From c94a7452ae9181d4040a12a6ff9eacb0f5ec9c1b Mon Sep 17 00:00:00 2001
From: Max Ghenis <mghenis@gmail.com>
Date: Sun, 12 Apr 2026 12:35:27 -0400
Subject: [PATCH 2/2] Format YAML security hardening changes

---
 .../parameter_node_metadata.py                |  4 +-
 policyengine_core/parameters/config.py        | 29 +++++--
 .../operations/homogenize_parameters.py       | 48 +++++++++--
 policyengine_core/tools/test_runner.py        | 22 +++--
 tests/core/test_parameter_security.py         | 82 +++++++++++++++++-
 .../tools/test_runner/test_yaml_runner.py     | 83 +++++++++++++++++++
 6 files changed, 245 insertions(+), 23 deletions(-)

diff --git a/policyengine_core/data_structures/parameter_node_metadata.py b/policyengine_core/data_structures/parameter_node_metadata.py
index 0483d9cb0..e91ba2600 100644
--- a/policyengine_core/data_structures/parameter_node_metadata.py
+++ b/policyengine_core/data_structures/parameter_node_metadata.py
@@ -37,8 +37,8 @@ class ParameterNodeMetadata:
         metadata:
             breakdown:
                 - region # If `region` is an Enum-type variable with possible values `[ENGLAND, WALES]` then these children will be added.
-                - range(1, 7) # This code is `eval`uated to produce the list `[1, 2, 3, 4, 5, 6]` which are then added as grandchildren.
-                - [True, False] # This list is added as great-grandchildren (using the same `eval` method as above).
+                - range(1, 7) # Safe dynamic form producing `[1, 2, 3, 4, 5, 6]`, which are then added as grandchildren.
+                - [True, False] # Literal collection form added as great-grandchildren.
     
     """
 
diff --git a/policyengine_core/parameters/config.py b/policyengine_core/parameters/config.py
index d2dbee20a..7adec9d25 100644
--- a/policyengine_core/parameters/config.py
+++ b/policyengine_core/parameters/config.py
@@ -33,15 +33,30 @@ def date_constructor(_loader, node):
 
 
 def dict_no_duplicate_constructor(loader, node, deep=False):
-    keys = [key.value for key, value in node.value]
+    explicit_keys = {}
+    for key_node, _value_node in node.value:
+        if key_node.tag == "tag:yaml.org,2002:merge":
+            continue
+        key = loader.construct_object(key_node, deep=deep)
+        try:
+            if key in explicit_keys:
+                raise yaml.parser.ParserError(
+                    "", node.start_mark, f"Found duplicate key '{key}'"
+                )
+        except TypeError as exc:
+            raise yaml.constructor.ConstructorError(
+                "", node.start_mark, f"Found unhashable key '{key}'"
+            ) from exc
+        explicit_keys[key] = True
 
-    if len(keys) != len(set(keys)):
-        duplicate = next((key for key in keys if keys.count(key) > 1))
-        raise yaml.parser.ParserError(
-            "", node.start_mark, f"Found duplicate key '{duplicate}'"
-        )
+    loader.flatten_mapping(node)

———

__Stated task 1__.
Answer these questions from the patch, each on its own line:
(a) What subject line does the patch give?
(b) How many files does it change?
(c) What error does the new constructor raise for an unhashable key?
__Stated task 2__. In the listing, swap "Viewport" for "Display" in the lines between the one holding "Click heading 1" and the one holding "coord(255,139)", inclusive. Give back only those lines, with everything else unchanged.

———

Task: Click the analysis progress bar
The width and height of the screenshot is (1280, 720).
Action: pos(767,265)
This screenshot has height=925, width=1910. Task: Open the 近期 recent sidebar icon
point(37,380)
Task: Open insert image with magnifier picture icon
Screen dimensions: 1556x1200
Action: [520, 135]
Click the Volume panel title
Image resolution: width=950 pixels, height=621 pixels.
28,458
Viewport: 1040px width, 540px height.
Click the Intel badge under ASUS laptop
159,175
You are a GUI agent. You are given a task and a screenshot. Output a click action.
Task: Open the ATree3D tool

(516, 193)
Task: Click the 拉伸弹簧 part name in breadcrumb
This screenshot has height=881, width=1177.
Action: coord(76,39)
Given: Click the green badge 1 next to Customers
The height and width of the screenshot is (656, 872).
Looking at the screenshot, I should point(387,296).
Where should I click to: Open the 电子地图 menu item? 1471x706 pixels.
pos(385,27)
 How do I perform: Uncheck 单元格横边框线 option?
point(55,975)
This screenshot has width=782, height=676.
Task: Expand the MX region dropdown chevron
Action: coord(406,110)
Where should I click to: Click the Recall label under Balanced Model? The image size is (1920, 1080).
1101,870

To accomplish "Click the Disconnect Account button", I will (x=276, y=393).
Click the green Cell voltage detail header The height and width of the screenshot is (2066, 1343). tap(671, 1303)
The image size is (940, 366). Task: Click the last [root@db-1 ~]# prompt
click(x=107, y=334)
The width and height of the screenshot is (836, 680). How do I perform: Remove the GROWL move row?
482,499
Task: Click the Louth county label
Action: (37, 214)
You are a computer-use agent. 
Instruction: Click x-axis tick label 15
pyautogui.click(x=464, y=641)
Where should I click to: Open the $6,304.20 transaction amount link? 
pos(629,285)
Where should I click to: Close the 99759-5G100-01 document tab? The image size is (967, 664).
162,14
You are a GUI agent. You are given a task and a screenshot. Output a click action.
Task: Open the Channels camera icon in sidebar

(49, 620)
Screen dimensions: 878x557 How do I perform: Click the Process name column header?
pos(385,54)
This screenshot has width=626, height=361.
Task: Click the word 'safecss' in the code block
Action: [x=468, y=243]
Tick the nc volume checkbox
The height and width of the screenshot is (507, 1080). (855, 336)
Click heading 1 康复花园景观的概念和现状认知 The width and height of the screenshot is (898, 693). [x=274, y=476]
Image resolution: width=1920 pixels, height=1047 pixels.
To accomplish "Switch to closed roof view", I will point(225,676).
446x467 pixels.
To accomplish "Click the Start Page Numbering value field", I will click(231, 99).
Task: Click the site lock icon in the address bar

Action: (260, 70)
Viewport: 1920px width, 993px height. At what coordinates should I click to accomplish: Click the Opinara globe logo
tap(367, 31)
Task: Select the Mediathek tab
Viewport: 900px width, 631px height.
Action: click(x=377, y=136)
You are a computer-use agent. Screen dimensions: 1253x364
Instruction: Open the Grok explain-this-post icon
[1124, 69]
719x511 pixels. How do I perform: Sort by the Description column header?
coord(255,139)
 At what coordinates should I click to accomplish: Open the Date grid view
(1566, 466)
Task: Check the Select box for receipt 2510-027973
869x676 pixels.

———

__Solution 1__.
(a) [PATCH 2/2] Format YAML security hardening changes
(b) 6
(c) yaml.constructor.ConstructorError, with the message "Found unhashable key"

__Solution 2__.
Click heading 1 康复花园景观的概念和现状认知 The width and height of the screenshot is (898, 693). [x=274, y=476]
Image resolution: width=1920 pixels, height=1047 pixels.
To accomplish "Switch to closed roof view", I will point(225,676).
446x467 pixels.
To accomplish "Click the Start Page Numbering value field", I will click(231, 99).
Task: Click the site lock icon in the address bar

Action: (260, 70)
Display: 1920px width, 993px height. At what coordinates should I click to accomplish: Click the Opinara globe logo
tap(367, 31)
Task: Select the Mediathek tab
Display: 900px width, 631px height.
Action: click(x=377, y=136)
You are a computer-use agent. Screen dimensions: 1253x364
Instruction: Open the Grok explain-this-post icon
[1124, 69]
719x511 pixels. How do I perform: Sort by the Description column header?
coord(255,139)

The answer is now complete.